## Given request
Render every line of the data below as a JSON list of strings, one string per line, leaving out blank lines.

## Dataset

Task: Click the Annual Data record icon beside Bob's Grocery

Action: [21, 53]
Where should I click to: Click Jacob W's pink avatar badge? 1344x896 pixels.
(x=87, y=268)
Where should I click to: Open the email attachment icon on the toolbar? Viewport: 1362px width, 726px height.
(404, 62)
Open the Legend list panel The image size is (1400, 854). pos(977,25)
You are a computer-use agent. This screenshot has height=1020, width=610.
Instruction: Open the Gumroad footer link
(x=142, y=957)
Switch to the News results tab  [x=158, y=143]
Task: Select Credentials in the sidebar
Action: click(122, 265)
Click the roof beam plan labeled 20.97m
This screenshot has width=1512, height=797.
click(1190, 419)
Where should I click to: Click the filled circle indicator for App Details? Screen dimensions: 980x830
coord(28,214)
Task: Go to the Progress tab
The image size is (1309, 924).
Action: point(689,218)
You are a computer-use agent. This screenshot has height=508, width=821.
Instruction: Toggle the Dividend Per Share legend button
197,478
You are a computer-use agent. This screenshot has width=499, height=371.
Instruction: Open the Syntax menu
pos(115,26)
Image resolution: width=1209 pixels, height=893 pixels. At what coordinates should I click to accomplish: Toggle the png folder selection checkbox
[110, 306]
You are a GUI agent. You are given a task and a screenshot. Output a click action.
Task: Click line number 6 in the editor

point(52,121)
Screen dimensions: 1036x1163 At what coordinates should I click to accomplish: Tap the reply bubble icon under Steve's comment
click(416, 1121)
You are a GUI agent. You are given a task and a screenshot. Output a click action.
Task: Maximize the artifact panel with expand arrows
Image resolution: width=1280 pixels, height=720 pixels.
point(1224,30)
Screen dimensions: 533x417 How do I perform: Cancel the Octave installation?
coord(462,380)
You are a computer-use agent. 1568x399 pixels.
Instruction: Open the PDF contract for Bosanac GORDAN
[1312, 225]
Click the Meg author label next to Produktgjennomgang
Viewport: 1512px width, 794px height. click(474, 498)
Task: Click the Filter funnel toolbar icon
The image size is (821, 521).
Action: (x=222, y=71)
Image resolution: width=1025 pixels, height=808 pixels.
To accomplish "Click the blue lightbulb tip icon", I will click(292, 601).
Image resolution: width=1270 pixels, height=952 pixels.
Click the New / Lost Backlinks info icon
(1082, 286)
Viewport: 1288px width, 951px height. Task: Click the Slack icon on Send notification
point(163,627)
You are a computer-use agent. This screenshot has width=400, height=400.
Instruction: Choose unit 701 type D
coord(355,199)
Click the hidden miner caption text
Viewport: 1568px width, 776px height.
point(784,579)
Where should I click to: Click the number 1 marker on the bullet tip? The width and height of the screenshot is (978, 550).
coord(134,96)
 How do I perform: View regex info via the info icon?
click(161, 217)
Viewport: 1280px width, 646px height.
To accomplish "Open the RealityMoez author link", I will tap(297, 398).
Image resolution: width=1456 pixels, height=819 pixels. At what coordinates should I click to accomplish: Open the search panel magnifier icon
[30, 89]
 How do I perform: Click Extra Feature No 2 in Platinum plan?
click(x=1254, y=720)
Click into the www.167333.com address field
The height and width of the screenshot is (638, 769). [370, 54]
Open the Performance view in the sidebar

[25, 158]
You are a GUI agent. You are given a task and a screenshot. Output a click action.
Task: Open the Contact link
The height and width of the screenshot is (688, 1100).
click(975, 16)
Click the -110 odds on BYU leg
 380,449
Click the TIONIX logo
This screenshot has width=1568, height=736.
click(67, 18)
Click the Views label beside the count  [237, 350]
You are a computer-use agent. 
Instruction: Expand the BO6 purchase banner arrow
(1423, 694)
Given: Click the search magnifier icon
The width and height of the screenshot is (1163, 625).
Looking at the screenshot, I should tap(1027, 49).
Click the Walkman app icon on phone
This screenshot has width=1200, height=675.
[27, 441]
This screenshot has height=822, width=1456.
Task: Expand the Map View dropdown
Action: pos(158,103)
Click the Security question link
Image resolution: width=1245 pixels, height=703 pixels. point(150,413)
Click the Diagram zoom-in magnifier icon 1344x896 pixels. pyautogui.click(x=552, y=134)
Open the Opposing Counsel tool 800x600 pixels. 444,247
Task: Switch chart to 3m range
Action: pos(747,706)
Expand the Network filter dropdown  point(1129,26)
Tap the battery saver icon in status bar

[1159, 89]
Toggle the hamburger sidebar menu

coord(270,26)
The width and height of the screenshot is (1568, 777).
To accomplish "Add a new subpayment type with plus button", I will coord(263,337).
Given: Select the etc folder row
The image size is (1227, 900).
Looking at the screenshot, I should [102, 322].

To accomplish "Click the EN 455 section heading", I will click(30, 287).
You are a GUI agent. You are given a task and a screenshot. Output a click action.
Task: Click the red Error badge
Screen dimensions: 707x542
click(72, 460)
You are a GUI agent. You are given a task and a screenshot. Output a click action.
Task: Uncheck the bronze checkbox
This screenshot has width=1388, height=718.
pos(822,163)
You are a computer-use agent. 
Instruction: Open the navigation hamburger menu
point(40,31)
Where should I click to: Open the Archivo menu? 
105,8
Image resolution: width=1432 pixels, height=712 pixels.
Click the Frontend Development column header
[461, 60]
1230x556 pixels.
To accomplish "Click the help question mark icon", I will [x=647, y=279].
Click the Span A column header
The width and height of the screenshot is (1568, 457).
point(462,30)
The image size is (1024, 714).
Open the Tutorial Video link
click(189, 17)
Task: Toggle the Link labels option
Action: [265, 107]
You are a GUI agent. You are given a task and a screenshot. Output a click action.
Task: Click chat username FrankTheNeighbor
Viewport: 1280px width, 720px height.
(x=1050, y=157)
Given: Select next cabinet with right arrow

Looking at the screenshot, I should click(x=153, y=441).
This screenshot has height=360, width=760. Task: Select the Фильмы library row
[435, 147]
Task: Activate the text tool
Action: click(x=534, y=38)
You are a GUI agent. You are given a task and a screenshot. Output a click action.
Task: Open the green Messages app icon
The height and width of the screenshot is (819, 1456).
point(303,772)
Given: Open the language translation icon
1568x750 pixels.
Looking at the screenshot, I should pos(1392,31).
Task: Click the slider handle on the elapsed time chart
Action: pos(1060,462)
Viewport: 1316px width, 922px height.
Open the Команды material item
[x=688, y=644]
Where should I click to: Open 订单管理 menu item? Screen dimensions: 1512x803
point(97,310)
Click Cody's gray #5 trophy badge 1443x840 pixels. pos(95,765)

## Response to the exercise
[
  "Task: Click the Annual Data record icon beside Bob's Grocery",
  "Action: [21, 53]",
  "Where should I click to: Click Jacob W's pink avatar badge? 1344x896 pixels.",
  "(x=87, y=268)",
  "Where should I click to: Open the email attachment icon on the toolbar? Viewport: 1362px width, 726px height.",
  "(404, 62)",
  "Open the Legend list panel The image size is (1400, 854). pos(977,25)",
  "You are a computer-use agent. This screenshot has height=1020, width=610.",
  "Instruction: Open the Gumroad footer link",
  "(x=142, y=957)",
  "Switch to the News results tab  [x=158, y=143]",
  "Task: Select Credentials in the sidebar",
  "Action: click(122, 265)",
  "Click the roof beam plan labeled 20.97m",
  "This screenshot has width=1512, height=797.",
  "click(1190, 419)",
  "Where should I click to: Click the filled circle indicator for App Details? Screen dimensions: 980x830",
  "coord(28,214)",
  "Task: Go to the Progress tab",
  "The image size is (1309, 924).",
  "Action: point(689,218)",
  "You are a computer-use agent. This screenshot has height=508, width=821.",
  "Instruction: Toggle the Dividend Per Share legend button",
  "197,478",
  "You are a computer-use agent. This screenshot has width=499, height=371.",
  "Instruction: Open the Syntax menu",
  "pos(115,26)",
  "Image resolution: width=1209 pixels, height=893 pixels. At what coordinates should I click to accomplish: Toggle the png folder selection checkbox",
  "[110, 306]",
  "You are a GUI agent. You are given a task and a screenshot. Output a click action.",
  "Task: Click line number 6 in the editor",
  "point(52,121)",
  "Screen dimensions: 1036x1163 At what coordinates should I click to accomplish: Tap the reply bubble icon under Steve's comment",
  "click(416, 1121)",
  "You are a GUI agent. You are given a task and a screenshot. Output a click action.",
  "Task: Maximize the artifact panel with expand arrows",
  "Image resolution: width=1280 pixels, height=720 pixels.",
  "point(1224,30)",
  "Screen dimensions: 533x417 How do I perform: Cancel the Octave installation?",
  "coord(462,380)",
  "You are a computer-use agent. 1568x399 pixels.",
  "Instruction: Open the PDF contract for Bosanac GORDAN",
  "[1312, 225]",
  "Click the Meg author label next to Produktgjennomgang",
  "Viewport: 1512px width, 794px height. click(474, 498)",
  "Task: Click the Filter funnel toolbar icon",
  "The image size is (821, 521).",
  "Action: (x=222, y=71)",
  "Image resolution: width=1025 pixels, height=808 pixels.",
  "To accomplish \"Click the blue lightbulb tip icon\", I will click(292, 601).",
  "Image resolution: width=1270 pixels, height=952 pixels.",
  "Click the New / Lost Backlinks info icon",
  "(1082, 286)",
  "Viewport: 1288px width, 951px height. Task: Click the Slack icon on Send notification",
  "point(163,627)",
  "You are a computer-use agent. This screenshot has width=400, height=400.",
  "Instruction: Choose unit 701 type D",
  "coord(355,199)",
  "Click the hidden miner caption text",
  "Viewport: 1568px width, 776px height.",
  "point(784,579)",
  "Where should I click to: Click the number 1 marker on the bullet tip? The width and height of the screenshot is (978, 550).",
  "coord(134,96)",
  " How do I perform: View regex info via the info icon?",
  "click(161, 217)",
  "Viewport: 1280px width, 646px height.",
  "To accomplish \"Open the RealityMoez author link\", I will tap(297, 398).",
  "Image resolution: width=1456 pixels, height=819 pixels. At what coordinates should I click to accomplish: Open the search panel magnifier icon",
  "[30, 89]",
  " How do I perform: Click Extra Feature No 2 in Platinum plan?",
  "click(x=1254, y=720)",
  "Click into the www.167333.com address field",
  "The height and width of the screenshot is (638, 769). [370, 54]",
  "Open the Performance view in the sidebar",
  "[25, 158]",
  "You are a GUI agent. You are given a task and a screenshot. Output a click action.",
  "Task: Open the Contact link",
  "The height and width of the screenshot is (688, 1100).",
  "click(975, 16)",
  "Click the -110 odds on BYU leg",
  " 380,449",
  "Click the TIONIX logo",
  "This screenshot has width=1568, height=736.",
  "click(67, 18)",
  "Click the Views label beside the count  [237, 350]",
  "You are a computer-use agent. ",
  "Instruction: Expand the BO6 purchase banner arrow",
  "(1423, 694)",
  "Given: Click the search magnifier icon",
  "The width and height of the screenshot is (1163, 625).",
  "Looking at the screenshot, I should tap(1027, 49).",
  "Click the Walkman app icon on phone",
  "This screenshot has width=1200, height=675.",
  "[27, 441]",
  "This screenshot has height=822, width=1456.",
  "Task: Expand the Map View dropdown",
  "Action: pos(158,103)",
  "Click the Security question link",
  "Image resolution: width=1245 pixels, height=703 pixels. point(150,413)",
  "Click the Diagram zoom-in magnifier icon 1344x896 pixels. pyautogui.click(x=552, y=134)",
  "Open the Opposing Counsel tool 800x600 pixels. 444,247",
  "Task: Switch chart to 3m range",
  "Action: pos(747,706)",
  "Expand the Network filter dropdown  point(1129,26)",
  "Tap the battery saver icon in status bar",
  "[1159, 89]",
  "Toggle the hamburger sidebar menu",
  "coord(270,26)",
  "The width and height of the screenshot is (1568, 777).",
  "To accomplish \"Add a new subpayment type with plus button\", I will coord(263,337).",
  "Given: Select the etc folder row",
  "The image size is (1227, 900).",
  "Looking at the screenshot, I should [102, 322].",
  "To accomplish \"Click the EN 455 section heading\", I will click(30, 287).",
  "You are a GUI agent. You are given a task and a screenshot. Output a click action.",
  "Task: Click the red Error badge",
  "Screen dimensions: 707x542",
  "click(72, 460)",
  "You are a GUI agent. You are given a task and a screenshot. Output a click action.",
  "Task: Uncheck the bronze checkbox",
  "This screenshot has width=1388, height=718.",
  "pos(822,163)",
  "You are a computer-use agent. ",
  "Instruction: Open the navigation hamburger menu",
  "point(40,31)",
  "Where should I click to: Open the Archivo menu? ",
  "105,8",
  "Image resolution: width=1432 pixels, height=712 pixels.",
  "Click the Frontend Development column header",
  "[461, 60]",
  "1230x556 pixels.",
  "To accomplish \"Click the help question mark icon\", I will [x=647, y=279].",
  "Click the Span A column header",
  "The width and height of the screenshot is (1568, 457).",
  "point(462,30)",
  "The image size is (1024, 714).",
  "Open the Tutorial Video link",
  "click(189, 17)",
  "Task: Toggle the Link labels option",
  "Action: [265, 107]",
  "You are a GUI agent. You are given a task and a screenshot. Output a click action.",
  "Task: Click chat username FrankTheNeighbor",
  "Viewport: 1280px width, 720px height.",
  "(x=1050, y=157)",
  "Given: Select next cabinet with right arrow",
  "Looking at the screenshot, I should click(x=153, y=441).",
  "This screenshot has height=360, width=760. Task: Select the Фильмы library row",
  "[435, 147]",
  "Task: Activate the text tool",
  "Action: click(x=534, y=38)",
  "You are a GUI agent. You are given a task and a screenshot. Output a click action.",
  "Task: Open the green Messages app icon",
  "The height and width of the screenshot is (819, 1456).",
  "point(303,772)",
  "Given: Open the language translation icon",
  "1568x750 pixels.",
  "Looking at the screenshot, I should pos(1392,31).",
  "Task: Click the slider handle on the elapsed time chart",
  "Action: pos(1060,462)",
  "Viewport: 1316px width, 922px height.",
  "Open the Команды material item",
  "[x=688, y=644]",
  "Where should I click to: Open 订单管理 menu item? Screen dimensions: 1512x803",
  "point(97,310)",
  "Click Cody's gray #5 trophy badge 1443x840 pixels. pos(95,765)"
]